The international diplomatic repercussions of the surveillance scandal continue to cause pain for the governments behind it. This week, newly-revealed documents showed the U.S. government used the NSA to spy on participants at the 2009 U.N. climate summit in Copenhagen , strengthening the U.S.’s hand in negotiations. This has particularly irked developing countries that took part in the talks.

And last week, the European Court of Human Rights (ECHR) decided to fast-track legal action waged against the British government by privacy campaigners, who see GCHQ’s indiscriminate tapping of the world’s internet arteries as perhaps not entirely legal.

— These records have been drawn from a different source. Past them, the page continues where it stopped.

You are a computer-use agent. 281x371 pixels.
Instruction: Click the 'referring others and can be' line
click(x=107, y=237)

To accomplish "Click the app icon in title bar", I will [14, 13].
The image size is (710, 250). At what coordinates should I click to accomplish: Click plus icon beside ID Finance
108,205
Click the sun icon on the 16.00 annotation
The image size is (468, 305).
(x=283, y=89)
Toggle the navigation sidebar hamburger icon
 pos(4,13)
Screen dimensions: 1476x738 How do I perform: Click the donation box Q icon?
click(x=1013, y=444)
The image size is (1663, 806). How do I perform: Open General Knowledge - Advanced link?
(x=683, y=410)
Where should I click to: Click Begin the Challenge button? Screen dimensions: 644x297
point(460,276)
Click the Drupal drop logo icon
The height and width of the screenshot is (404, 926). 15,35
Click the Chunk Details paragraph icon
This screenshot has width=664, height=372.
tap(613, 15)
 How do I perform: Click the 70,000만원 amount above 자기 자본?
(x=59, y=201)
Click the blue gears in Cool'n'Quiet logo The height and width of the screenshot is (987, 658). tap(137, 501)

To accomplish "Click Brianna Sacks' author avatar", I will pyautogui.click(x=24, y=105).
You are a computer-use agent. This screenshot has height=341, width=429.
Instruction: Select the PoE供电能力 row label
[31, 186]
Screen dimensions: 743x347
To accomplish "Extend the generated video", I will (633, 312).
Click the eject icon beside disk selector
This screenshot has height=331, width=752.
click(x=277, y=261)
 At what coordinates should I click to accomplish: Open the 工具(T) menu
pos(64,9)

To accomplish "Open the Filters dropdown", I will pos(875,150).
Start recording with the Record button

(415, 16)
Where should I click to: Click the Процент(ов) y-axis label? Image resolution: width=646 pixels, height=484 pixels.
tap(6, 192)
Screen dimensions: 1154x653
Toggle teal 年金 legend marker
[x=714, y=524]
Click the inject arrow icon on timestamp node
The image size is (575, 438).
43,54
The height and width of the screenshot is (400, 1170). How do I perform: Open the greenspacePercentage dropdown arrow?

FUN FACT: British Prime Minister David Cameron told a parliamentary committee on Thursday that his enthusiasm for surveillance was inspired by cop shows. He said:

“I love watching crime drama on the television, as I should probably stop telling people. There is hardly a crime drama that is not solved without using the data of a mobile communications device. If we don’t modernise the practice and the law over time we will have the communications data to solve these horrible crimes on a shrinking proportion of the total use of the devices. That is a real problem for keeping people safe. At the start of the next parliament, we have got to build a cross-party case for legislation to deal with this.”

This article was updated at 10am PT to include a link to the documents and better reflect their content.